Table of Contents List of Illustrations Index Appendix

 Oriental Bows - The Thumb Ring

The Turk, as was the custom of Orientals, shot his arrow from the right-hand side of his bow, as shown in fig. 8, p. 11.1

The bow is here represented as fully bent, the point of the arrow being drawn back along the groove of the horn for a couple of inches within the bow.

The horn is attached to the thumb by a small leathern collar.

A short plaited cord of soft silk is suspended from the fore-end of the horn and is gripped between the fingers of the archer as he holds the bow.

This cord enables the archer to keep the horn in a level position on his hand. It is fixed to a small strip of leather which is glued beneath the horn.

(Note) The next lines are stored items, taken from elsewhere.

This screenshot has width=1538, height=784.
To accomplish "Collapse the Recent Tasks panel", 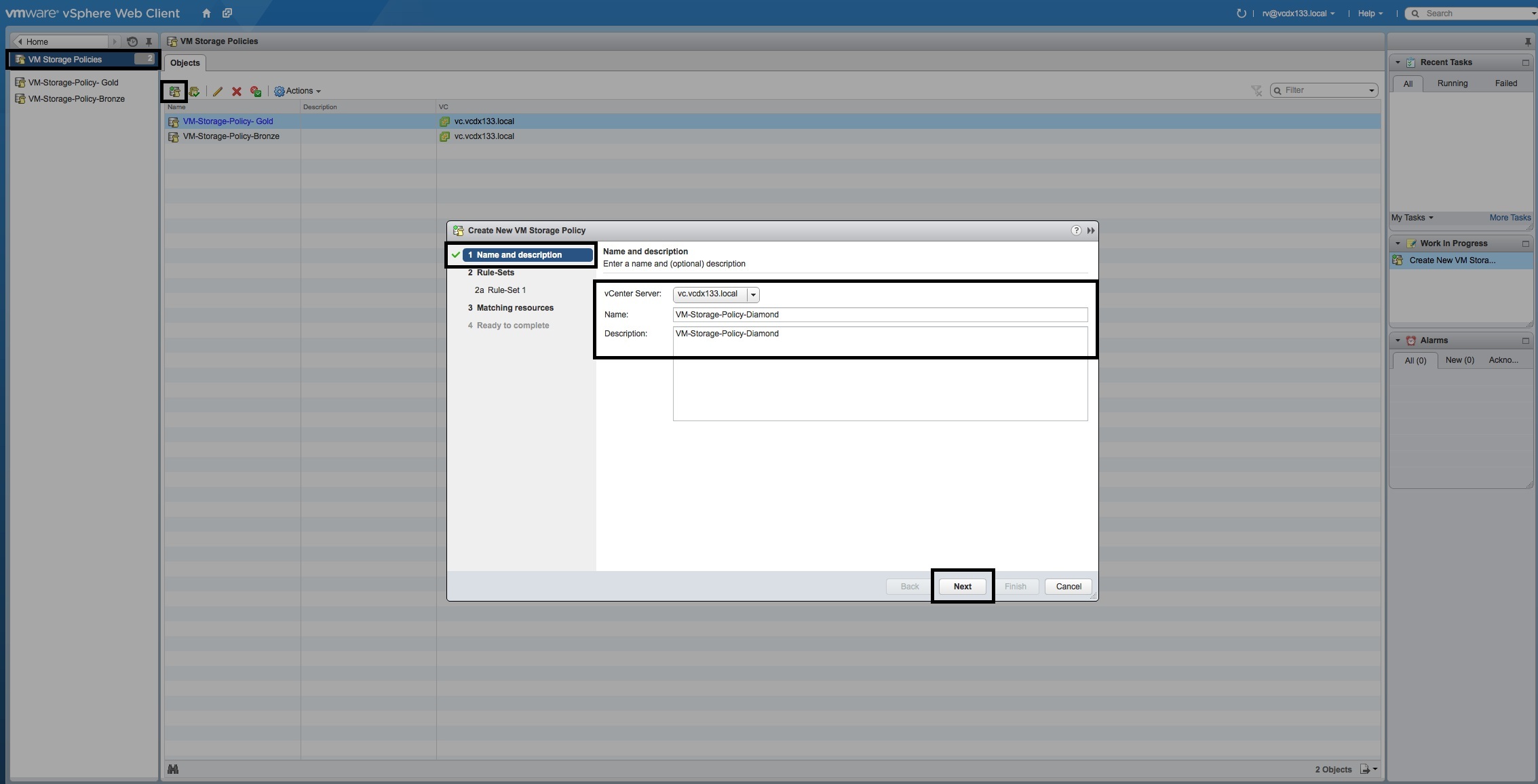I will (1398, 62).
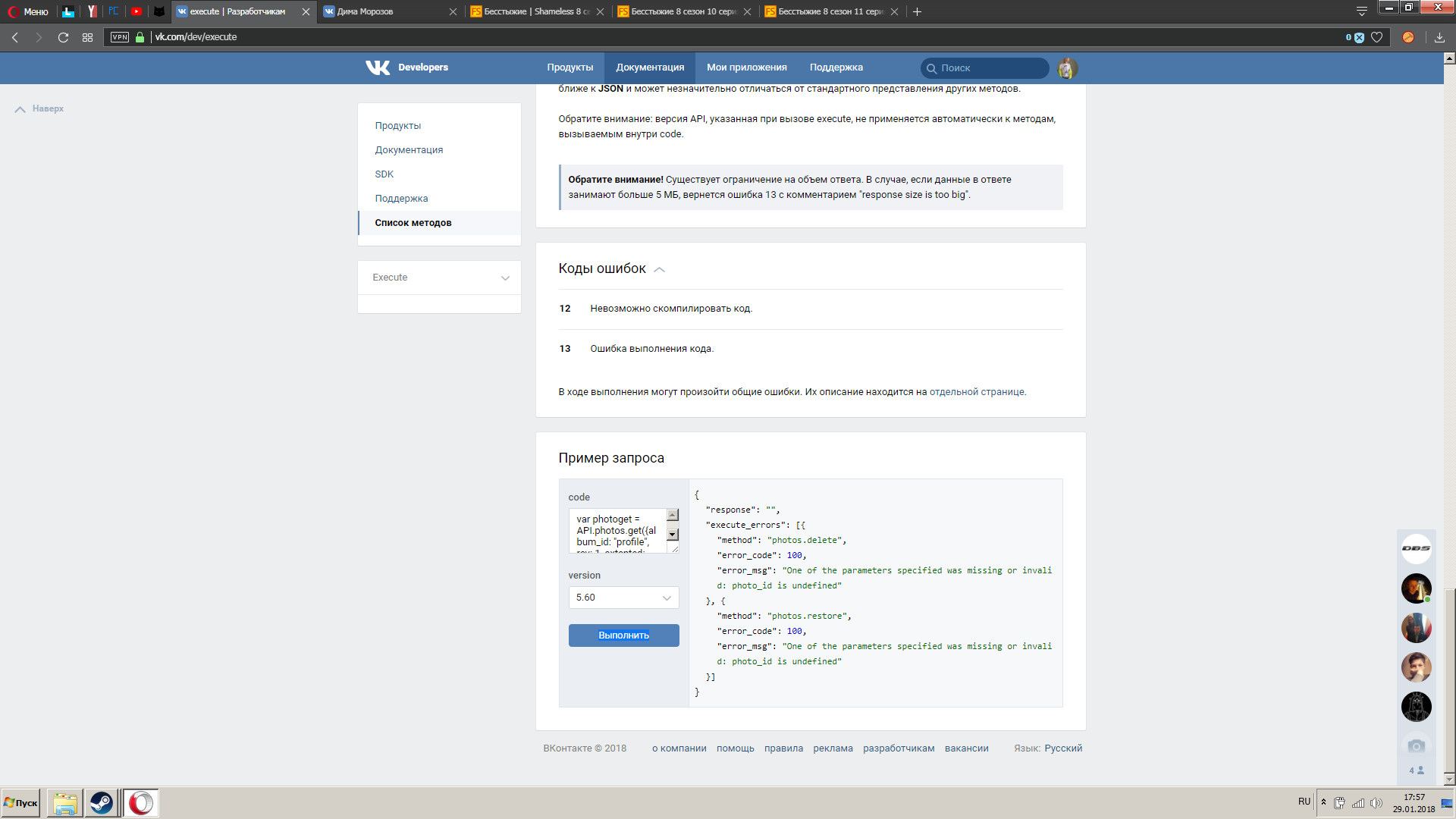This screenshot has width=1456, height=819.
Task: Collapse the Коды ошибок section
Action: pyautogui.click(x=659, y=269)
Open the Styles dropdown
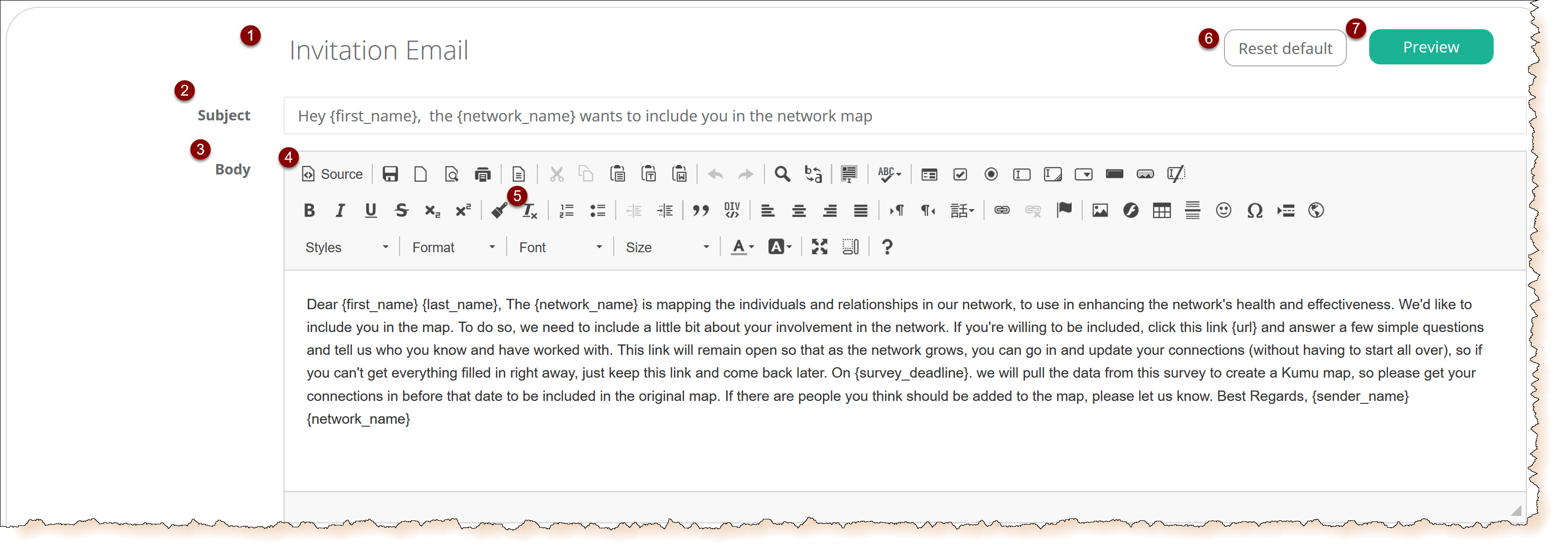 click(x=347, y=247)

The horn is usually of tortoiseshell, very highly polished. It is from 5 to 6 in. long, 1 in. wide, 1/4 in. deep inside and  1/16  in. thick.

It is slightly sloped from its centre of length to each of its ends, so that when the arrow is projected it touches the hard and smooth surface of the horn very lightly, and with, therefore, the least possible friction to retard its flight.

As the horn groove is only one-sixteenth of an inch thick, the arrow, as it is drawn back or shot forward, may be said to fit close against the side of the bow.

The Thumb-Ring

The Turk pulled his bow-string with a ring of ivory, or of other hard material, fitted on his right thumb. (Fig 9, p. 13.) Its manipulation is shown on p. 14.

It might be supposed that the strain of the bow-string on the ivory ring would cause the edges of the latter to injure the flesh and sinews of the thumb; this is not, however, the case in the least.

I find I can bend a strong bow much easier, and draw it a great deal farther, with the Turkish thumb-ring than I can with the ordinary European finger-grip.

The release to the bow-string which is bestowed by the small and smooth point [in Turkish " lip "] of the thumb-ring, is as quick and clean as the snap of a gunlock when a trigger is pulled, and very different in feeling and effect from the comparatively slow and dragging action that occurs when the release takes place in the European way from the leather-covered tips of three fingers.

1 To discharge the arrow from the left-hand side of the bow, as is the custom in all European archery, the leather ring and the grooved horn will have to be fitted to the first joint of the forefinger.